Differentiation Of Adrenal-dependant From Pituitary-dependent Hyperadrenocorticism
Endogenous ACTH is the most reliable test for accurately differentiating adrenal-dependent from pituitary dependent hyperadrenocorticism in dogs. ACTH concentrations are low when adrenal tumours are present, and expected to be normal or elevated with pituitary-dependent disease. In a small number of pituitary-dependent cases, ACTH can be falsely low. Potential causes for this include assay variability, pulsatile release of ACTH or poor sample handling.
Differentiation Of Primary And Secondary Hypoadrenocorticism
Primary hypoadrenocorticism due to destruction of the adrenal cortex by immune-mediated inflammation, drug use, granulomatous disease or neoplasia is the most common cause of adrenal insufficiency in dogs. ACTH will be elevated due to lack of negative feedback from cortisol. Secondary hypoadrenocorticism is rare and caused by destruction or dysfunction of ACTH-producing cells of the pituitary, leading to low circulating ACTH.
Plasma (preferred) (2 ml minimum)
or EDTA whole blood (4 ml minimum)
Plain container - no clot activator
or EDTA tube, if testing can be completed within 24 hours
- Overnight fasting is recommended.
- Standard venepuncture. Draw blood into an EDTA tube and mix well.

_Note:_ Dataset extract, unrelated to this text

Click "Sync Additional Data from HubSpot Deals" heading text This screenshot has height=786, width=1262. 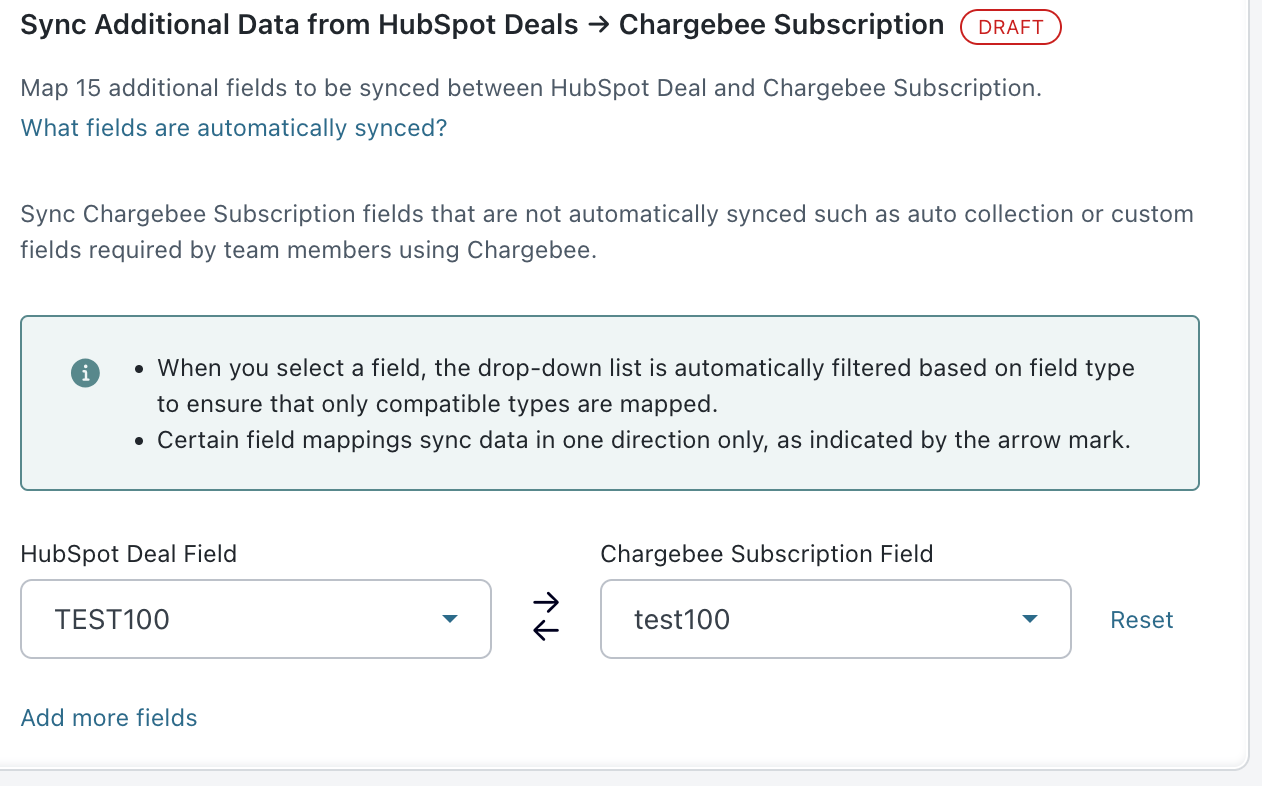[x=299, y=25]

- Spin immediately or use gravitational separation, then pour off the plasma into a tube or container with NO additives (e.g. yellow-top sterile pot). Red top blood tubes contain a clot activator and must not be used. ACTH degrades rapidly if exposed to heat. Refrigerate the plasma immediately and keep chilled during transportation.

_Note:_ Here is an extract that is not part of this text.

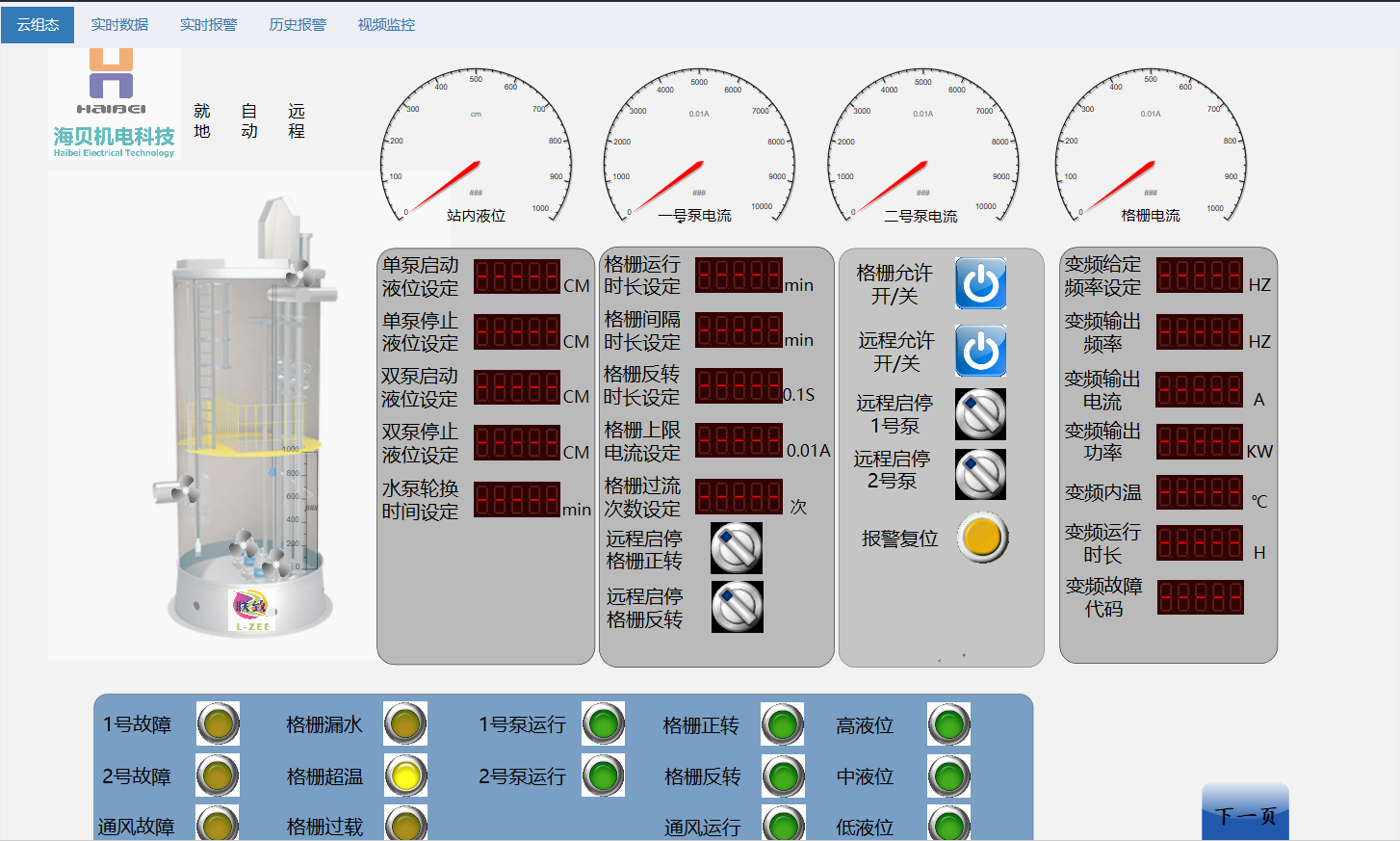Click the green 高液位 indicator lamp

- If the sample will be delayed, freeze the plasma and transport with ice packs. DO NOT freeze the unseparated EDTA sample - this will make the sample unsuitable for testing.
NOTE: Avoid stress in the 24 hours prior to testing. The patient should be maintained in a stress-free environment for the duration of the test. Avoid testing in sick or stressed patients.